The key to achieving the seemingly unattainable female orgasm is not from retaining more sex scenes from films in your brain than Mr. Skin, but it’s rather through laughter. (As long as the laughing doesn’t start right when the man unzips his pants.) So many people take sex so seriously because there are so many unrealistic expectations to be reached, but if you’re comfortable with your partner and if you’re able to goof off and have fun with one another, then the chances of getting that orgasm becomes far greater.
It doesn’t matter if all you have for romantic ambiance is a dollar store tealight candle and 30 Seconds to Mars playing in the background, if you are comfortable with one another, it will happen. (Not like I’m speaking from personal experience of course…:P)

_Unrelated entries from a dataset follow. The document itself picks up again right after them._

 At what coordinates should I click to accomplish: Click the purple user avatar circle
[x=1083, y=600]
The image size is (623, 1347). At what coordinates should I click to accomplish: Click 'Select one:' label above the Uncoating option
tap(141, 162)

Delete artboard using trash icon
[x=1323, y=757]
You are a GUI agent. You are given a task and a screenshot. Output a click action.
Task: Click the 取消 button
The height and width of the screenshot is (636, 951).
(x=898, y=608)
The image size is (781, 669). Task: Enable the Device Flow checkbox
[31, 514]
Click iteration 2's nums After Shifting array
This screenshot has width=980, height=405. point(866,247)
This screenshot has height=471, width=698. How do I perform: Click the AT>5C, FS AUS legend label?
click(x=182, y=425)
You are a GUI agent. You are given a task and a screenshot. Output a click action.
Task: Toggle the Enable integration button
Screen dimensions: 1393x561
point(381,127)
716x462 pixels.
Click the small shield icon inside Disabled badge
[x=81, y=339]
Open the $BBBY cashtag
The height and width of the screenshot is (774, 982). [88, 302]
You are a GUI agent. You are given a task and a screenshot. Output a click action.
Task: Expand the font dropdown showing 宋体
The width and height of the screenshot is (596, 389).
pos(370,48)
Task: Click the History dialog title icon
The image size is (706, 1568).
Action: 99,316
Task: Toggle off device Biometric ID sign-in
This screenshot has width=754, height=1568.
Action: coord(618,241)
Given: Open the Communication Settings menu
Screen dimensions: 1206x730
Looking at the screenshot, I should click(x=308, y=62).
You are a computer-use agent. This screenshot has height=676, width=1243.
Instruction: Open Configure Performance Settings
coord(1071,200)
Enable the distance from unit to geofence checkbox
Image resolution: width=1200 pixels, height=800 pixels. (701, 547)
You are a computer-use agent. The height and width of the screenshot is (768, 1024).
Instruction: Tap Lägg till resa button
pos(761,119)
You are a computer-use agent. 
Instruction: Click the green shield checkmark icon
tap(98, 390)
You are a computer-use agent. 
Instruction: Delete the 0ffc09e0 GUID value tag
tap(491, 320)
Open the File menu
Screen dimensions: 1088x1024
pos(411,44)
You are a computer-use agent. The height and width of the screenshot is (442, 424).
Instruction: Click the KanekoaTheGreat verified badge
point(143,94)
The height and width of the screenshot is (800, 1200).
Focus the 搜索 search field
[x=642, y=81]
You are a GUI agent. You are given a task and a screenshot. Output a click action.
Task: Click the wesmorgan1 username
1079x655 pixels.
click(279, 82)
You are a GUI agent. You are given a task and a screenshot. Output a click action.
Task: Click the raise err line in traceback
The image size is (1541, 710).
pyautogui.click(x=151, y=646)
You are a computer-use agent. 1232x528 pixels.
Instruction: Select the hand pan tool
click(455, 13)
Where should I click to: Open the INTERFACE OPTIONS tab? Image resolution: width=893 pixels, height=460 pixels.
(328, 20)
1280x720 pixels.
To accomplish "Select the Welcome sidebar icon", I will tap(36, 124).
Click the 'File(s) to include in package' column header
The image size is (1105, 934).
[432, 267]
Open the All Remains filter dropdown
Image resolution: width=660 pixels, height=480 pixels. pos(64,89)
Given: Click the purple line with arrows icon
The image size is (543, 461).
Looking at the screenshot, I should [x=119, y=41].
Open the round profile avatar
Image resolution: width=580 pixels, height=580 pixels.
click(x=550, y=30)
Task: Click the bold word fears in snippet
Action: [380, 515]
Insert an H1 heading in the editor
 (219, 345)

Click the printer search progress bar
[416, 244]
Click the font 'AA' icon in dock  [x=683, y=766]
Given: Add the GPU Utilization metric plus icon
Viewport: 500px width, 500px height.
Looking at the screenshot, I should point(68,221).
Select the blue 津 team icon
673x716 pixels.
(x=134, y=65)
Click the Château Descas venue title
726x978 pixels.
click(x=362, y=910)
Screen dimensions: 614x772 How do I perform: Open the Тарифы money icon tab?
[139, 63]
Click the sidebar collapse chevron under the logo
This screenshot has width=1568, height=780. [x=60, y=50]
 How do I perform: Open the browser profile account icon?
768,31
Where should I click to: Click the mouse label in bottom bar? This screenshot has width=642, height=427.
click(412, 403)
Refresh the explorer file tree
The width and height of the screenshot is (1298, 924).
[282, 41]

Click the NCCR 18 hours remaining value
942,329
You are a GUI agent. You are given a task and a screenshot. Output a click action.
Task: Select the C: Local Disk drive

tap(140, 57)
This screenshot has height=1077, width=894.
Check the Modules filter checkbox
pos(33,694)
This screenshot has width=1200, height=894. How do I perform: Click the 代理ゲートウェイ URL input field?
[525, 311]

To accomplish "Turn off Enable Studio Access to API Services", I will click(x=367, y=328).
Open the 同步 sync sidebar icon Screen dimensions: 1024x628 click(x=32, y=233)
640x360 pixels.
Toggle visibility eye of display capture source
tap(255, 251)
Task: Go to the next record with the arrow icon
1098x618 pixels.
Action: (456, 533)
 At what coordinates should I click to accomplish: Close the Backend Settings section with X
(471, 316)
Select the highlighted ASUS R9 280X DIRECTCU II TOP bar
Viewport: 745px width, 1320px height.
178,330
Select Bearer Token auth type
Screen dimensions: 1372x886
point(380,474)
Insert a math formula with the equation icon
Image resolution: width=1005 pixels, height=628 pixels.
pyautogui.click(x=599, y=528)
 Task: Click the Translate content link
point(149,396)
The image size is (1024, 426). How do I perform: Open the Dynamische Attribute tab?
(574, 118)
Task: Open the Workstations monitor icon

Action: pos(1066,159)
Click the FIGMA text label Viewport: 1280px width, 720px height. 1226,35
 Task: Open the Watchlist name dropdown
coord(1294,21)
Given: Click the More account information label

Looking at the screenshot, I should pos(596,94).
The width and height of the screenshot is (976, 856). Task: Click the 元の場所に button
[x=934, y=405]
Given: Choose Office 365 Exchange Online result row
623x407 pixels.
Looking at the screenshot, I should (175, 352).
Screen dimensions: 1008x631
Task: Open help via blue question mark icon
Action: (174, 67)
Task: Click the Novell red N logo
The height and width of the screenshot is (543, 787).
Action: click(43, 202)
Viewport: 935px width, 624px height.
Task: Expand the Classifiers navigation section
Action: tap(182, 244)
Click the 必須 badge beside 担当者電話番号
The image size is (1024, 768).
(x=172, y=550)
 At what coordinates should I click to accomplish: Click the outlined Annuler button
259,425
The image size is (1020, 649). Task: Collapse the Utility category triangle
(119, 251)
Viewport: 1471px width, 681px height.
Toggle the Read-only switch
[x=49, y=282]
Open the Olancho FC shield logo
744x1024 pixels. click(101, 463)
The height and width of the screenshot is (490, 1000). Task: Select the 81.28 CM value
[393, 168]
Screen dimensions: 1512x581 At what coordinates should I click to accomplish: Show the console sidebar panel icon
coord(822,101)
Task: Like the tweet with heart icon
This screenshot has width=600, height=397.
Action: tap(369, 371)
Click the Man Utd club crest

So stop hoping for that Dolby Surround Sound female orgasm exploited on the big screen because if you do, the only thing you will be able to relate to is the post-coital smoke afterwards.

solution: sex with a deaf girl
Ha, thats awesome. Made me think of Secretary. I love that movie, sexiest movie ever in my opinion.
Jon Reply:
September 7th, 2009 at 5:53 pm
True that!
Forgot to mention the part where they stick it in you and you’re supposed to automatically climax.